Updated: Jun 12
The 'yes day', have you ever tried it? Before we had children, Mr Resolve and I would enjoy a 'spontaneity day' fairly frequently. We would walk to the high street and catch the first bus that came along, we would then get off the bus whenever we saw a cool looking bar/café/event and see where the day took us. Good times.
This blog is NOT about spontaneity days, as that just sounds like a recipe for stressed parents, over tired kids and a whole heap of regret. This blog is about 'yes days' instead.
The concept is simple, find a day when you have no other commitments, and whatever your child wants to do, say 'yes'. This only works well, with one child at a time so pick your favourite (jokes! But do rota it, otherwise you'll just tie yourself in knots and everyone will be wailing, yourself included). I've always enjoyed the idea of the yes day, but had never given it a proper go, life has been too busy, too hectic and too heavily scheduled. Cue lockdown... Lockdown has been awful in many ways, but it has given us the gift of time. So when one night stalling bedtime Big asked "Can we make pizzas and deliver them to my friends tomorrow?" I just had to say yes.
In truth, I was blown away by the kindness and excitement at the act of giving, from Big. Six year olds aren't always best known for their altruism... The following day he awoke full of the joys of Spring (Summer) and had a million and one ideas: "We can make an advert, and a menu and deliver it and they can call DADDY and tell him what they want and we can make it and deliver the pizzas on our BIKES!"
We did have to set some boundaries, for example we weren't able to do this for all the members of his class, and that took some getting over, and we also weren't able to deliver them by bike - but we were able to hold on to the essence of this wonderful, creative and kind idea.
We began the day with a clapper board, some chalk (sneaky writing practice) and some footage which we edited in iMovie into a really lovely advert for his pizza delivery service. I sent this to a friend who had no idea what to expect but had already confirmed that they had no lunch plans for that day. Once she had seen the advert we sat down to create a menu in Canva, he was popping with wonderful ideas for ingredients, designs and names for his pizzas. We printed and laminated the menu before walking over and hand delivering it to our friends.

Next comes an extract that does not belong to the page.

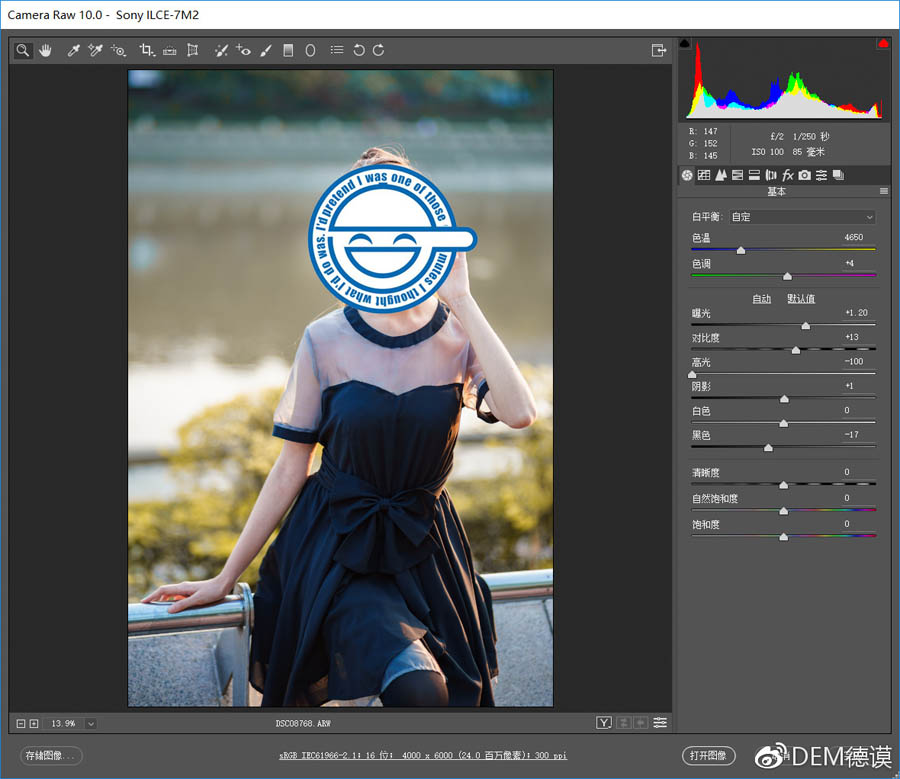Switch to the Tone Curve tab
This screenshot has height=779, width=900.
point(704,175)
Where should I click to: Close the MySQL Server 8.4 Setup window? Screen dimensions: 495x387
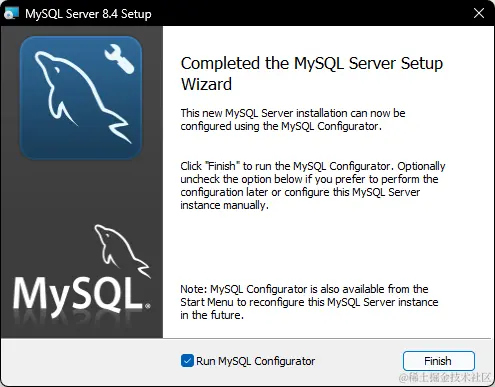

A few hours of anxious phone watching later Mr Resolve received The Call. They had ordered a Cheesy Weesy Surprise and a Meateorite. We set to work, making the dough and gathering the ingredients. While the pizzas were cooking Big asked to send a notification that said 'your pizza is in the oven' so we hopped back onto Canva, this was such a good extending activity as it meant he had to decide on an appropriate background and engage his phonics skills! While we were there we also made one to announce that the pizza was 'out for delivery', he felt like a real professional pizza maker and my heart almost burst with pride!
We delivered the pizzas (by car because logistically I just couldn't make it happen by bike), the excitement and the act of giving was immense for him. And for me? The whole experience was one that was utterly refreshing, how often are we afforded the luxury of saying "yes" to everything for our child? Compare that to how often we have to say "no", or redirect their desires? My good friend Lisa wrote about this recently, she said when she wants to say no, she tries to remember to ask herself 'why not?' and if there's no real reason (danger, time or financial constraints for example), then she will say yes.
I'll end with this gem: upon delivery Big was given a tip (20p), I asked him if he wanted to buy some sweets or put it in his money box, he replied "No, I want to give it to charity". And that, dear reader, is when my heart did burst.